RECORD SET ▸
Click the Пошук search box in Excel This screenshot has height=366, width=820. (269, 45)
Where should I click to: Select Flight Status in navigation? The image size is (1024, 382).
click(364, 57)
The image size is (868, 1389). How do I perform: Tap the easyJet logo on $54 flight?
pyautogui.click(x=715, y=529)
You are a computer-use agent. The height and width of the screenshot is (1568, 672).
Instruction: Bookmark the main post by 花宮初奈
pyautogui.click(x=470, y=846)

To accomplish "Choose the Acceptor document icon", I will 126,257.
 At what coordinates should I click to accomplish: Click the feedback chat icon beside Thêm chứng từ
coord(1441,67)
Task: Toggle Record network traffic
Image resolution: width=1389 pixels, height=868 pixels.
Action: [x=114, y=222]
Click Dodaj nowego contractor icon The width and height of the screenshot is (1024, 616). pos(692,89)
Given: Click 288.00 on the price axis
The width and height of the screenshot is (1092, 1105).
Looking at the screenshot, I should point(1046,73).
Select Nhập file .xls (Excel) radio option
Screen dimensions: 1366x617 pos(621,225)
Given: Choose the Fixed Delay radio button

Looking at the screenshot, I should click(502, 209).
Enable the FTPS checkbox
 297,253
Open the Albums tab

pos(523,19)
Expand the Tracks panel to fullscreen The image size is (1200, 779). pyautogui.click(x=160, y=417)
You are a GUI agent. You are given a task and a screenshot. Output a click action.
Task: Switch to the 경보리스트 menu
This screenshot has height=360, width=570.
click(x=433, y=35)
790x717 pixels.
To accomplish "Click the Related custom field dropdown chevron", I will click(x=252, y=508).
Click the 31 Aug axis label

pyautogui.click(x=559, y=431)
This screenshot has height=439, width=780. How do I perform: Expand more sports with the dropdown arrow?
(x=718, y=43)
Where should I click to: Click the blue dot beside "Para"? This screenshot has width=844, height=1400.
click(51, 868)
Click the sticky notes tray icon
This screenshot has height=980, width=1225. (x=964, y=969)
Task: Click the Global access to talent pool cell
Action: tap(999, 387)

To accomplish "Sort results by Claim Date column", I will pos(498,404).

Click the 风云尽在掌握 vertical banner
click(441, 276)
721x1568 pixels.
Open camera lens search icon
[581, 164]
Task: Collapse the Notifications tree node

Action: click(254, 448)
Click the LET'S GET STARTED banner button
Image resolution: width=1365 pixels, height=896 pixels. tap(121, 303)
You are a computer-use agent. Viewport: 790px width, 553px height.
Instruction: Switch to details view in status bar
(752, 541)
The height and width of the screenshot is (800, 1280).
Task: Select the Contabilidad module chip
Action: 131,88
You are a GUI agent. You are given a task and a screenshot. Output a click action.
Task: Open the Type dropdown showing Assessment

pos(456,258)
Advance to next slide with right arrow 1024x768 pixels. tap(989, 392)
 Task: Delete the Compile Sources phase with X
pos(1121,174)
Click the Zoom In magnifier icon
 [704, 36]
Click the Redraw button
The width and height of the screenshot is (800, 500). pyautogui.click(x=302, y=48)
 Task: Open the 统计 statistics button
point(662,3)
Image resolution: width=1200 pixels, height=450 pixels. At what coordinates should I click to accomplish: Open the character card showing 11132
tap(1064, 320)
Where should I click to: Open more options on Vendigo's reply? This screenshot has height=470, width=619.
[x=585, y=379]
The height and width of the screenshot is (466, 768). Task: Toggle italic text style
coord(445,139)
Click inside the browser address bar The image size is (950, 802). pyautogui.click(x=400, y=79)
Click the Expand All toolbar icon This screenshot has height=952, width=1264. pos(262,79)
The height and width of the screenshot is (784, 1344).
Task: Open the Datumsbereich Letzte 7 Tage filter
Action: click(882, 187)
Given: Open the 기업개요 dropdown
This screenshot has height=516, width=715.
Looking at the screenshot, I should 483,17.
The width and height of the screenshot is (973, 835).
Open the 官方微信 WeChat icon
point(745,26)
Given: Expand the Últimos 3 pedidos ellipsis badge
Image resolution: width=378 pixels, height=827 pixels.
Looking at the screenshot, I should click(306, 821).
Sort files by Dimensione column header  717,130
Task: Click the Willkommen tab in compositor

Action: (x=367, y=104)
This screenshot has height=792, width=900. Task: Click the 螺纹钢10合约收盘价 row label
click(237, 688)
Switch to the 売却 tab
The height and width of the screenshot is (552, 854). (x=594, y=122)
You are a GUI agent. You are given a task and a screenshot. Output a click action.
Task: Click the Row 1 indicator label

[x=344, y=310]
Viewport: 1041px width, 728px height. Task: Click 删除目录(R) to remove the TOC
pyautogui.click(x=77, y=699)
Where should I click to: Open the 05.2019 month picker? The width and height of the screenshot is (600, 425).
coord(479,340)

EXERCISE OBJECTIVE ▸ Print out the entire listing above without any change.

SOLUTION TO THE PROBLEM ▸
Click the Пошук search box in Excel This screenshot has height=366, width=820. (269, 45)
Where should I click to: Select Flight Status in navigation? The image size is (1024, 382).
click(364, 57)
The image size is (868, 1389). How do I perform: Tap the easyJet logo on $54 flight?
pyautogui.click(x=715, y=529)
You are a computer-use agent. The height and width of the screenshot is (1568, 672).
Instruction: Bookmark the main post by 花宮初奈
pyautogui.click(x=470, y=846)

To accomplish "Choose the Acceptor document icon", I will 126,257.
 At what coordinates should I click to accomplish: Click the feedback chat icon beside Thêm chứng từ
coord(1441,67)
Task: Toggle Record network traffic
Image resolution: width=1389 pixels, height=868 pixels.
Action: [x=114, y=222]
Click Dodaj nowego contractor icon The width and height of the screenshot is (1024, 616). pos(692,89)
Given: Click 288.00 on the price axis
The width and height of the screenshot is (1092, 1105).
Looking at the screenshot, I should point(1046,73).
Select Nhập file .xls (Excel) radio option
Screen dimensions: 1366x617 pos(621,225)
Given: Choose the Fixed Delay radio button

Looking at the screenshot, I should click(502, 209).
Enable the FTPS checkbox
 297,253
Open the Albums tab

pos(523,19)
Expand the Tracks panel to fullscreen The image size is (1200, 779). pyautogui.click(x=160, y=417)
You are a GUI agent. You are given a task and a screenshot. Output a click action.
Task: Switch to the 경보리스트 menu
This screenshot has height=360, width=570.
click(x=433, y=35)
790x717 pixels.
To accomplish "Click the Related custom field dropdown chevron", I will click(x=252, y=508).
Click the 31 Aug axis label

pyautogui.click(x=559, y=431)
This screenshot has height=439, width=780. How do I perform: Expand more sports with the dropdown arrow?
(x=718, y=43)
Where should I click to: Click the blue dot beside "Para"? This screenshot has width=844, height=1400.
click(51, 868)
Click the sticky notes tray icon
This screenshot has height=980, width=1225. (x=964, y=969)
Task: Click the Global access to talent pool cell
Action: tap(999, 387)

To accomplish "Sort results by Claim Date column", I will pos(498,404).

Click the 风云尽在掌握 vertical banner
click(441, 276)
721x1568 pixels.
Open camera lens search icon
[581, 164]
Task: Collapse the Notifications tree node

Action: click(254, 448)
Click the LET'S GET STARTED banner button
Image resolution: width=1365 pixels, height=896 pixels. tap(121, 303)
You are a computer-use agent. Viewport: 790px width, 553px height.
Instruction: Switch to details view in status bar
(752, 541)
The height and width of the screenshot is (800, 1280).
Task: Select the Contabilidad module chip
Action: 131,88
You are a GUI agent. You are given a task and a screenshot. Output a click action.
Task: Open the Type dropdown showing Assessment

pos(456,258)
Advance to next slide with right arrow 1024x768 pixels. tap(989, 392)
 Task: Delete the Compile Sources phase with X
pos(1121,174)
Click the Zoom In magnifier icon
 [704, 36]
Click the Redraw button
The width and height of the screenshot is (800, 500). pyautogui.click(x=302, y=48)
 Task: Open the 统计 statistics button
point(662,3)
Image resolution: width=1200 pixels, height=450 pixels. At what coordinates should I click to accomplish: Open the character card showing 11132
tap(1064, 320)
Where should I click to: Open more options on Vendigo's reply? This screenshot has height=470, width=619.
[x=585, y=379]
The height and width of the screenshot is (466, 768). Task: Toggle italic text style
coord(445,139)
Click inside the browser address bar The image size is (950, 802). pyautogui.click(x=400, y=79)
Click the Expand All toolbar icon This screenshot has height=952, width=1264. pos(262,79)
The height and width of the screenshot is (784, 1344).
Task: Open the Datumsbereich Letzte 7 Tage filter
Action: click(882, 187)
Given: Open the 기업개요 dropdown
This screenshot has height=516, width=715.
Looking at the screenshot, I should 483,17.
The width and height of the screenshot is (973, 835).
Open the 官方微信 WeChat icon
point(745,26)
Given: Expand the Últimos 3 pedidos ellipsis badge
Image resolution: width=378 pixels, height=827 pixels.
Looking at the screenshot, I should click(306, 821).
Sort files by Dimensione column header  717,130
Task: Click the Willkommen tab in compositor

Action: (x=367, y=104)
This screenshot has height=792, width=900. Task: Click the 螺纹钢10合约收盘价 row label
click(237, 688)
Switch to the 売却 tab
The height and width of the screenshot is (552, 854). (x=594, y=122)
You are a GUI agent. You are given a task and a screenshot. Output a click action.
Task: Click the Row 1 indicator label

[x=344, y=310]
Viewport: 1041px width, 728px height. Task: Click 删除目录(R) to remove the TOC
pyautogui.click(x=77, y=699)
Where should I click to: Open the 05.2019 month picker? The width and height of the screenshot is (600, 425).
coord(479,340)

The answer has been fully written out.